Except of course, you didn’t do that. This is real life, and in real life people don’t sing their feelings. In real life, you blush, you perhaps flash the sort of smile that looks like you’re most likely suffering from hideous wind rather than flirting, and you walk away. The end, your life is terrible. But wouldn’t the musical version be so much better?

Back in January I went to the cinema to see Pitch Perfect, which was pretty much all the best bits from Mean Girls spliced with the parts of Glee that make me want to smile rather than gouge my own eyes out. This week it’s finally out on DVD & Blu-Ray in the UK, and if you missed it earlier this year, I implore you to check it out. It’s a movie set around the horrendously competitive world of collegiate a cappella singing, complete with mash-ups, riff-offs (we’ll get to that later), and the scene-stealing Rebel Wilson. In the opening 10 minutes we get an all-male a cappella version of Rihanna’s ‘Please Don’t Stop the Music, some unfortunately timed projectile vomiting, and a pretty awesome mash-up of ‘212by Azealia Banks and ‘Bust A Move’ by Young MC. Add Rebel Wilson’s Fat Amy, “the best singer in Tasmania with teeth”, who ad-libs at least 80% of her lines, and you know you’re onto a winner.

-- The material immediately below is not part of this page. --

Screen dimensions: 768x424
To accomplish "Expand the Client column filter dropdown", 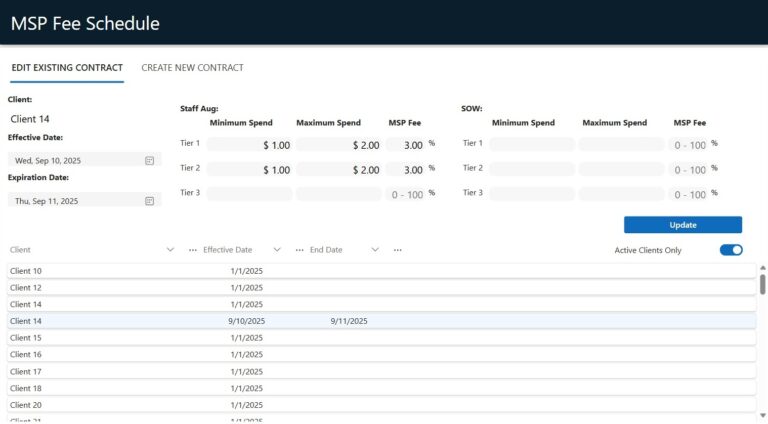I will (170, 250).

I remember going to watch Mean Girls in the cinema back in 2004 and very quickly I realised it was an absolute classic, hilariously funny and endlessly quotable. Pitch Perfect doesn’t quite reach the same dizzying heights as Mean Girls, but it comes pretty damn close. BECAUSE OF THE SINGING.  There’s a bit with a heart-warming sing-a-long to ‘Party in the USA’ on a bus. There’s another bit where the University’s four a cappella groups compete against each other in a drained swimming pool by singing a ‘riff-off’.  It’s too complicated to explain, but suffice to say any musical sequence which allows for a flawless transition between Toni Basil’s ‘Mickey’ and Madonna’s ‘Like A Virgin’ is one I’m happy to get behind.

It’s witty, it’s weird but it’s wonderful. I’m not sure how many other teen movies have ever featured a sharing circle where a character reveals she ate her twin in the womb, but I imagine it isn’t many. The songs and the music never feel forced or awkward, and the characters are mostly well-written and incredibly well-cast – and it’s important to note that here we have a movie all about women. Yes there are male characters, and yes there’s the obligatory romantic subplot, but at its heart, Pitch Perfect is a movie about sisterhood and the teenage desire to figure out what you want from life.

The movie’s financial and critical success has also led to this week’s announcement that Pitch Perfect 2 is currently set for a 2015 cinematic release. The fact that no definitive casting details have been announced leads me to terrified speculation that we could have another Mean Girls 2 on our hands. Have you seen that movie? No? Go and punch yourself in the childhood instead, it’s less harrowing. Once they announce the return of at least some of the original cast – oh, who am I kidding, I’m mostly only bothered about Rebel Wilson returning – then we can all breathe a collective sigh of relief on that front. Watch this space, folks.

Starring in the movie also seems to have prompted lead actress Anna Kendrick to flirt with a musical career, as she releases a single version of one of her performances. Watch and enjoy – it’s a great song and I’m utterly determined to learn the cup thing to bust out at parties. It might not be acceptable to burst into song in real life but using drinking vessels as percussion instruments is the next best thing, right? Right?!